**Aim**. Rewrite the items from the line with "Given: Click the Tinkercad logo" up to and including the line with "This screenshot has height=513, width=1024.", swapping "To accomplish" for "To complete" and keeping everything else the same.

++++

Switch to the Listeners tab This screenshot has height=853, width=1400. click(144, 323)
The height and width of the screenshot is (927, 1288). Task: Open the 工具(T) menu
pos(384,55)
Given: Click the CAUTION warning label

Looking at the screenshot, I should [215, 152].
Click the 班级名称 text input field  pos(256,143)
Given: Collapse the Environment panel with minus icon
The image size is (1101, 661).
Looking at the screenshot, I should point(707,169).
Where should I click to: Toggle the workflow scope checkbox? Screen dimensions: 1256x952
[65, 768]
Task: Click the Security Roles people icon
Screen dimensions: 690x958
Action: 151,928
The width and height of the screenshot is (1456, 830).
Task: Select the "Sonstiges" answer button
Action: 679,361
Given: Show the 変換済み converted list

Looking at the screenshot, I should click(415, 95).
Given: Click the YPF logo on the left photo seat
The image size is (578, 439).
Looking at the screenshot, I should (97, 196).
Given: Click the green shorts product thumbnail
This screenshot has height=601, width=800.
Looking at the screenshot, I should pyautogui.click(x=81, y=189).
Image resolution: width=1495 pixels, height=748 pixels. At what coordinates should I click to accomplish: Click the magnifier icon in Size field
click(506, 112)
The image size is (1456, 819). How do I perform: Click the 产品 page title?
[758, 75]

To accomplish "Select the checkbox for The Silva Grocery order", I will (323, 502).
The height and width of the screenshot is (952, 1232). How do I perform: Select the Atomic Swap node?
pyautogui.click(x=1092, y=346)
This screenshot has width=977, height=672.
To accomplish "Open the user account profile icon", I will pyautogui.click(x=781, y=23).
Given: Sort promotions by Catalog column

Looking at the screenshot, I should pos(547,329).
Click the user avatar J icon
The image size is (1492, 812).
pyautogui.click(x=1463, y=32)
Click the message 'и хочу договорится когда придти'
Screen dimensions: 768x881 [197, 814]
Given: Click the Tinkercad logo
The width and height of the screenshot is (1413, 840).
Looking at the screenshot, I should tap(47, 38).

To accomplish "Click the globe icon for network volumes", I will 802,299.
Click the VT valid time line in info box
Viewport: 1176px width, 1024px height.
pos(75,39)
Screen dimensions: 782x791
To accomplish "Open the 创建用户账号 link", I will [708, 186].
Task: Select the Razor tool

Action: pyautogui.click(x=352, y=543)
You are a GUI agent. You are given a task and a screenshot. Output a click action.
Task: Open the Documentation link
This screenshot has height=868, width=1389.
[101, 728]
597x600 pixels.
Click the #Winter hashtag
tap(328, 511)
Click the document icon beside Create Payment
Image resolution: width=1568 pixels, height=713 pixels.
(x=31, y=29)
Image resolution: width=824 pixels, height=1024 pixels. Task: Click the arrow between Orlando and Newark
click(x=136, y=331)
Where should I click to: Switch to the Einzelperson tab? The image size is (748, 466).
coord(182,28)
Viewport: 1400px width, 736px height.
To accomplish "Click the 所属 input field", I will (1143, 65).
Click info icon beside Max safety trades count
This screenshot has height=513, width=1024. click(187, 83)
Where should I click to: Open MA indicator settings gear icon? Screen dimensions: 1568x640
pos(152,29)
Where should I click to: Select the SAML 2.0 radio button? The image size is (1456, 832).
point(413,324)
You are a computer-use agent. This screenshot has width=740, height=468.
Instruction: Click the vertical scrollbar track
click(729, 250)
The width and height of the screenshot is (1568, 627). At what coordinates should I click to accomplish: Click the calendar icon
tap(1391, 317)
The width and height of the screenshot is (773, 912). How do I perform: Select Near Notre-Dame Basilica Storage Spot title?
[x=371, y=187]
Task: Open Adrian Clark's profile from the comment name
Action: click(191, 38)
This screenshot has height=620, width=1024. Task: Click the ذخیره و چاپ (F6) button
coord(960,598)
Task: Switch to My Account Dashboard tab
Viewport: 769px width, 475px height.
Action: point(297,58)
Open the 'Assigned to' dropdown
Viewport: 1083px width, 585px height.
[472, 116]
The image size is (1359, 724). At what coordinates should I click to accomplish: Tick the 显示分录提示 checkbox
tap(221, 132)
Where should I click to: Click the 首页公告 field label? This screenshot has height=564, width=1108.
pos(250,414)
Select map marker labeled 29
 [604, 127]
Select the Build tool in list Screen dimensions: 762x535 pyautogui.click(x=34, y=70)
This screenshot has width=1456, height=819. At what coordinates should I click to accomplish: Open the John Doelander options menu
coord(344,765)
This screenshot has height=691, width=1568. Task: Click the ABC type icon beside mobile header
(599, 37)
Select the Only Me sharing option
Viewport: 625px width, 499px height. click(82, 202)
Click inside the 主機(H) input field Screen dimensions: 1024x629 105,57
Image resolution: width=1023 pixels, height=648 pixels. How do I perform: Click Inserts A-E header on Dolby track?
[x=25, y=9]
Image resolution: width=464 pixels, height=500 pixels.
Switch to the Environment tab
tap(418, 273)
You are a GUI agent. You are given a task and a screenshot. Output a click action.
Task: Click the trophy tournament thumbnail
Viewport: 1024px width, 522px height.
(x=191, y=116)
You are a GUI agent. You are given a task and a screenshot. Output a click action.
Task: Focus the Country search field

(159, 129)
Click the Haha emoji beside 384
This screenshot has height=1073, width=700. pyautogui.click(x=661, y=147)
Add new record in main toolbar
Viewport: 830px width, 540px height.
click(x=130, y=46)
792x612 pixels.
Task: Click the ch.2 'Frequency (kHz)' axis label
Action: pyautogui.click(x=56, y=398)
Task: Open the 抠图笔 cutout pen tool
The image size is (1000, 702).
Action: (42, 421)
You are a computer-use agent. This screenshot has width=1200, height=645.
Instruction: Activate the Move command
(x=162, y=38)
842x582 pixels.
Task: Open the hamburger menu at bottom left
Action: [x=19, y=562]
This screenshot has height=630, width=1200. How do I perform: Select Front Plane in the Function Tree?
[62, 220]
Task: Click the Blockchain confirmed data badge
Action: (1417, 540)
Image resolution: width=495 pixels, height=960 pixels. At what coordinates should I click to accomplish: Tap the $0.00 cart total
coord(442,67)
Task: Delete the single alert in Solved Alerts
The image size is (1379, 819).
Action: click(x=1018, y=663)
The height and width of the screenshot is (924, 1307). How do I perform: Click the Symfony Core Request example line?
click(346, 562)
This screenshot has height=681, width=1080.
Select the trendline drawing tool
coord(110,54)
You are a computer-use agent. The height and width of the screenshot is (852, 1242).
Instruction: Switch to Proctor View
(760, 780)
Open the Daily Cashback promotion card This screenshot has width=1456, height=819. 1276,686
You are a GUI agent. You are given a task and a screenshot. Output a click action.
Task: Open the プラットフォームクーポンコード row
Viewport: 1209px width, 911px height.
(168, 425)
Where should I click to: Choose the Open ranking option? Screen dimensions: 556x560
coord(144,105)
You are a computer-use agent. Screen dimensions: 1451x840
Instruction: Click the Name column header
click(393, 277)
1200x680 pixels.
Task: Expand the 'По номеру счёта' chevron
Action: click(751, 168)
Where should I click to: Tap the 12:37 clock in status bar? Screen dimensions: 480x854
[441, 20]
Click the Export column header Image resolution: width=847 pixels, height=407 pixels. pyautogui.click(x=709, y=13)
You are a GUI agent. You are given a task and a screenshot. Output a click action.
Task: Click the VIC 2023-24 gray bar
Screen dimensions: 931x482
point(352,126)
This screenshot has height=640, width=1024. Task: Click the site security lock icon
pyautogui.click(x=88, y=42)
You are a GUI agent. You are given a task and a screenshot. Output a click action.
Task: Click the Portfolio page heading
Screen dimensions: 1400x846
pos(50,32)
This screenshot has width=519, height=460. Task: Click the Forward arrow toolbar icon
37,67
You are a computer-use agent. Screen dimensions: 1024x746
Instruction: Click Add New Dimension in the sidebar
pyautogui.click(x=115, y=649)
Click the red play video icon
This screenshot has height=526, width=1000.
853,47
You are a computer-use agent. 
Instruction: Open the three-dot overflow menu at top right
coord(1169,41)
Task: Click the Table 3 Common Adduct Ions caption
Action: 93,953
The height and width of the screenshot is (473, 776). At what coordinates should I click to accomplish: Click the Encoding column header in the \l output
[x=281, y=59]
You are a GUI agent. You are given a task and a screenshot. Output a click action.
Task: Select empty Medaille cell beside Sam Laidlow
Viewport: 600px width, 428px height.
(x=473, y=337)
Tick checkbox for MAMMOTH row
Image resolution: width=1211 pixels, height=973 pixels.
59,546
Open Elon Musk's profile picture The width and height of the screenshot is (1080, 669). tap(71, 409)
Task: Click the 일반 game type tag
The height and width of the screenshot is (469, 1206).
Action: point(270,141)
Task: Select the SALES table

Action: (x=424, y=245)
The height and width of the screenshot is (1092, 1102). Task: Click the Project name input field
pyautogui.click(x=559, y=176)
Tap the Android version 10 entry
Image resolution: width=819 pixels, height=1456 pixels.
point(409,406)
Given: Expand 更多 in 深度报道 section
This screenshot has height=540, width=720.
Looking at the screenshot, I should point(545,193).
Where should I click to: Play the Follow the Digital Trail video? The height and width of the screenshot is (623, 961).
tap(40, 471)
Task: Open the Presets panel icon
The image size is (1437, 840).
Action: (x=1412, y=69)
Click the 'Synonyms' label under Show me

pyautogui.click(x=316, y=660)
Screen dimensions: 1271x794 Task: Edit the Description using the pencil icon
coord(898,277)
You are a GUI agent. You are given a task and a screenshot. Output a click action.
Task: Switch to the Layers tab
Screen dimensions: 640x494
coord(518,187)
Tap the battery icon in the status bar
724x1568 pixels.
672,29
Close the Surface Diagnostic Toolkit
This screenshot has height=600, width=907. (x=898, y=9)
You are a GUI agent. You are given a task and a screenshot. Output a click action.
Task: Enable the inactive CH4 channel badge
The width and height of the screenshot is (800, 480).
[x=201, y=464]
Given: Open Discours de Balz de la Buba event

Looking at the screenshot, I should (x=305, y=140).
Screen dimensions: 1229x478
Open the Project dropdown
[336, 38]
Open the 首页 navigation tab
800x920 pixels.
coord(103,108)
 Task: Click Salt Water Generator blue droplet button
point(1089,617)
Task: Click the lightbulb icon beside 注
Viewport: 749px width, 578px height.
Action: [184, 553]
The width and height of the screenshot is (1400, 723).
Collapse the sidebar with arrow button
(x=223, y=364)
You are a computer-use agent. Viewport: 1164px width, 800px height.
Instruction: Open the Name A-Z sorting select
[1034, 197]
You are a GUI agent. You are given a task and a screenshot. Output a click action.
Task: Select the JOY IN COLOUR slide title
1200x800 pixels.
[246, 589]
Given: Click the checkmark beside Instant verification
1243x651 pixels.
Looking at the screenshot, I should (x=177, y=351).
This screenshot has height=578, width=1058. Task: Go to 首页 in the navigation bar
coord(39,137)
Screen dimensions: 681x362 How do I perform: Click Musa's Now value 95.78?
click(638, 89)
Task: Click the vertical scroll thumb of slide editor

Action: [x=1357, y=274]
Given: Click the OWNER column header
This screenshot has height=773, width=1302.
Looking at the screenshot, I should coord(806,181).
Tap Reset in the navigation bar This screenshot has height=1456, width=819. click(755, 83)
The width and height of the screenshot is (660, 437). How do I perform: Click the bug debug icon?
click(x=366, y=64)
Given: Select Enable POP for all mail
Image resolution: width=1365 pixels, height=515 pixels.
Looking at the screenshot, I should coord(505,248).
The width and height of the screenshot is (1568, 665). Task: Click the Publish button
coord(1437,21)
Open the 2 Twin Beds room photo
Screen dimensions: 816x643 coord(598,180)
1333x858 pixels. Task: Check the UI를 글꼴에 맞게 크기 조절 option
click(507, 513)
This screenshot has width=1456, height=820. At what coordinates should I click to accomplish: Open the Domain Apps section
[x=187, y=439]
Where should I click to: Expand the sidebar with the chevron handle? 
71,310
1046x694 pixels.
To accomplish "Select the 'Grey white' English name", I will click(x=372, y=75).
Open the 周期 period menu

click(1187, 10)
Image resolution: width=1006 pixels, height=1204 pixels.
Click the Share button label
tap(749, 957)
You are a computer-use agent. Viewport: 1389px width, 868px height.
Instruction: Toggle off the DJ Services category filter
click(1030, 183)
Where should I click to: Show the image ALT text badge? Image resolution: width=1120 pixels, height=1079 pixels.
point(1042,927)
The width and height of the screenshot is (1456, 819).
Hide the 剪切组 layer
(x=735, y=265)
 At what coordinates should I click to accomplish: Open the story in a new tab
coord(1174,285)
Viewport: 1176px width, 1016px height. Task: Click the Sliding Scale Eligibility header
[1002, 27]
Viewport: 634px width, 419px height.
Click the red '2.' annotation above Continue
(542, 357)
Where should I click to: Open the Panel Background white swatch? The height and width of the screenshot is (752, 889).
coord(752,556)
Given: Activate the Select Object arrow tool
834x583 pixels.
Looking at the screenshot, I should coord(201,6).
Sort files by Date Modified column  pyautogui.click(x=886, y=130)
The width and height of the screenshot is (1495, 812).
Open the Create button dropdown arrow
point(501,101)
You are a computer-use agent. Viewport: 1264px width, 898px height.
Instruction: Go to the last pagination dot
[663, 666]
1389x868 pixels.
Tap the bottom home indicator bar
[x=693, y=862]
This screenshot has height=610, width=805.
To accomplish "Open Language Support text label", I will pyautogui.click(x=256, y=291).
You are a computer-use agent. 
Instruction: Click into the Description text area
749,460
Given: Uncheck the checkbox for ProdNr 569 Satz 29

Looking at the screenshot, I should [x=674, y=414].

++++

**Expected answer**.
Given: Click the Tinkercad logo
The width and height of the screenshot is (1413, 840).
Looking at the screenshot, I should tap(47, 38).

To complete "Click the globe icon for network volumes", I will 802,299.
Click the VT valid time line in info box
Viewport: 1176px width, 1024px height.
pos(75,39)
Screen dimensions: 782x791
To complete "Open the 创建用户账号 link", I will [708, 186].
Task: Select the Razor tool

Action: pyautogui.click(x=352, y=543)
You are a GUI agent. You are given a task and a screenshot. Output a click action.
Task: Open the Documentation link
This screenshot has height=868, width=1389.
[101, 728]
597x600 pixels.
Click the #Winter hashtag
tap(328, 511)
Click the document icon beside Create Payment
Image resolution: width=1568 pixels, height=713 pixels.
(x=31, y=29)
Image resolution: width=824 pixels, height=1024 pixels. Task: Click the arrow between Orlando and Newark
click(x=136, y=331)
Where should I click to: Switch to the Einzelperson tab? The image size is (748, 466).
coord(182,28)
Viewport: 1400px width, 736px height.
To complete "Click the 所属 input field", I will (1143, 65).
Click info icon beside Max safety trades count
This screenshot has height=513, width=1024. click(187, 83)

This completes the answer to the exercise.